読んだ本の感想を中心に、ひごろ思っていることをあれこれと綴っています。

風渡る 葉室麟 講談社文庫

2013-12-09 23:23:36 | 読んだ
本ブログの11月5日「風の軍師 黒田官兵衛」の前編である。

11月5日のブログにも書いたのであるが、最初に後編を買って読んでしまった、という失敗をしていた。
だから、なんというか、読んでいる最中ずっと「失敗した」感に包まれていたのである。

風の軍師は、黒田官兵衛が太閤秀吉にあやしまれて豊前中津においてくすぶっているというか休んでいるころから始まっている。

この「風渡る」は官兵衛は20歳のころから描いている。
といっても、官兵衛を中心にこの物語が描かれているわけではない。

どちらかといえば、戦国時代からのキリスト教の布教状況が主となっている。
したがって、いろいろと歴史小説を読んだ私にとっては、ものすごく新鮮な物語である。

これまで読んだ物語が「表」であったとしたら、これは「裏」から見たものである。
そういわれれば、そういう見方があるなあ。
と、いたるところで思わされるのである。

この時代のキリスト教は、ポルトガル系のイエズス会とスペイン系のフランシスコ会があったということを初めて知った。
そしてこの二つは手を取り合わず対立するのである。

そのことと、戦国時代の群雄割拠から統一に向けての実力者たちの思惑が、さらに事態を複雑にさせる。
キリストを信じる者、信じはしないが認める者、そして断固認めない者が、日本統一へ向けての争いの中、キリスト教と絡むのである。

黒田官兵衛はキリストの教えに従って「愛」を実践しようとするが、しかし大きな愛を作るには謀略や戦いが必要である。

教えと現実のはざまで、大きく揺れ動かず、現実を乗り切っていく黒田官兵衛に、これまで以上に親近感を覚えた。
まあ、大体「謀略の人」という印象が強いからね。

でも、謀略の人は正直な人なのだ、正直な人だからこそ謀略が成功する。
と思うのだけれど・・・

この物語にはもう一人架空というか、いたんだがどのような人だったのか明らかでない人物が登場する。
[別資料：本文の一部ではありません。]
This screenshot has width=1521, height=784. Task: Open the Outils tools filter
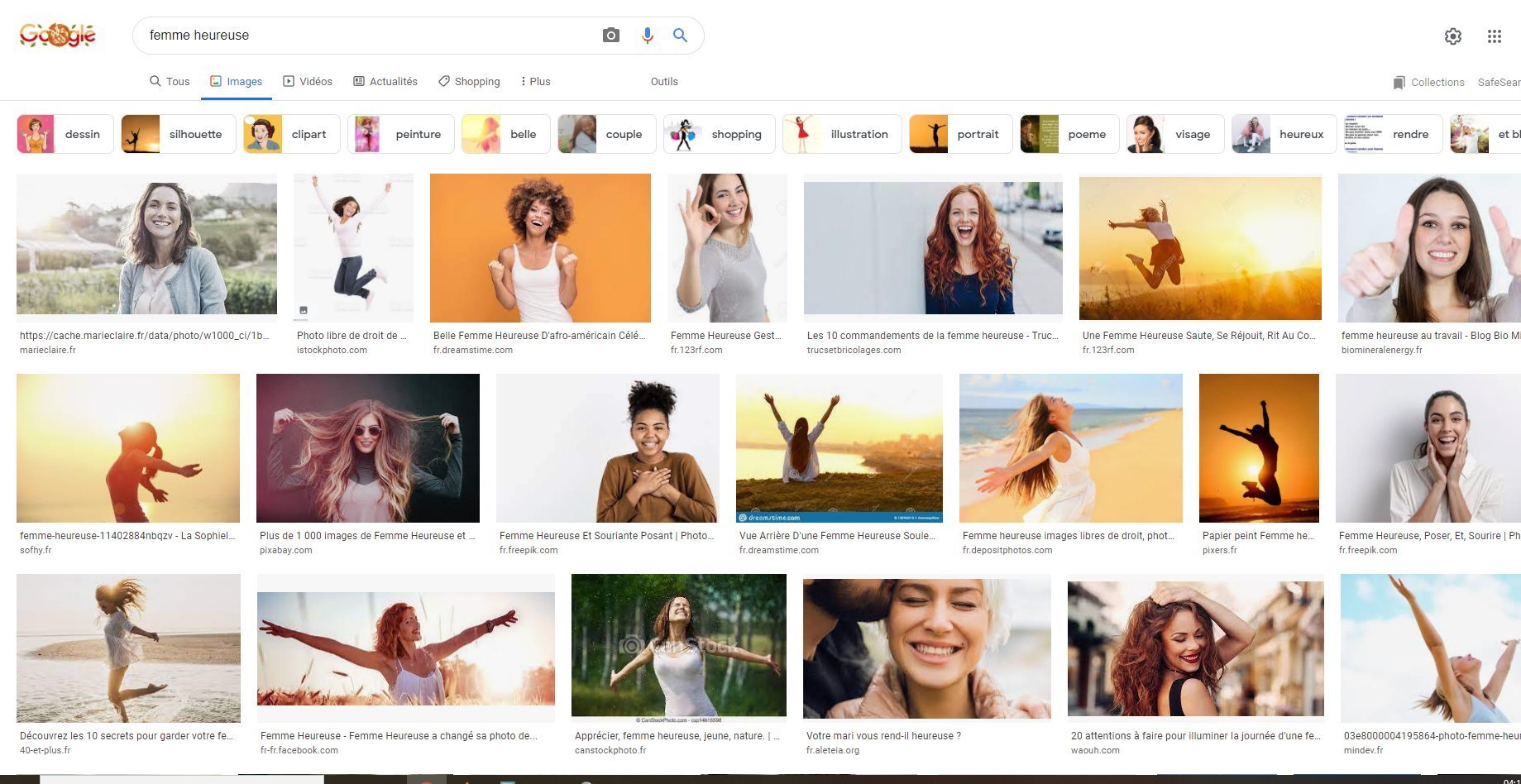point(663,82)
というかもう一人の主人公である。

修道士のジョアン・デ・トルレスである。
彼はイエズス会の修道士として、布教活動の中で多くの大名や公卿などと出会う。

もちろん官兵衛とも少なからぬ因縁を持って生きていく。

このジョアンの出生についてもこの物語の大きな謎のひとつとである。

兎も角、これまで読んだ戦国ものの見方を大きく変える物語である。

かえすがえすもちゃんと順番に読んでいればなお面白かったんだろうなあ、と思うのである。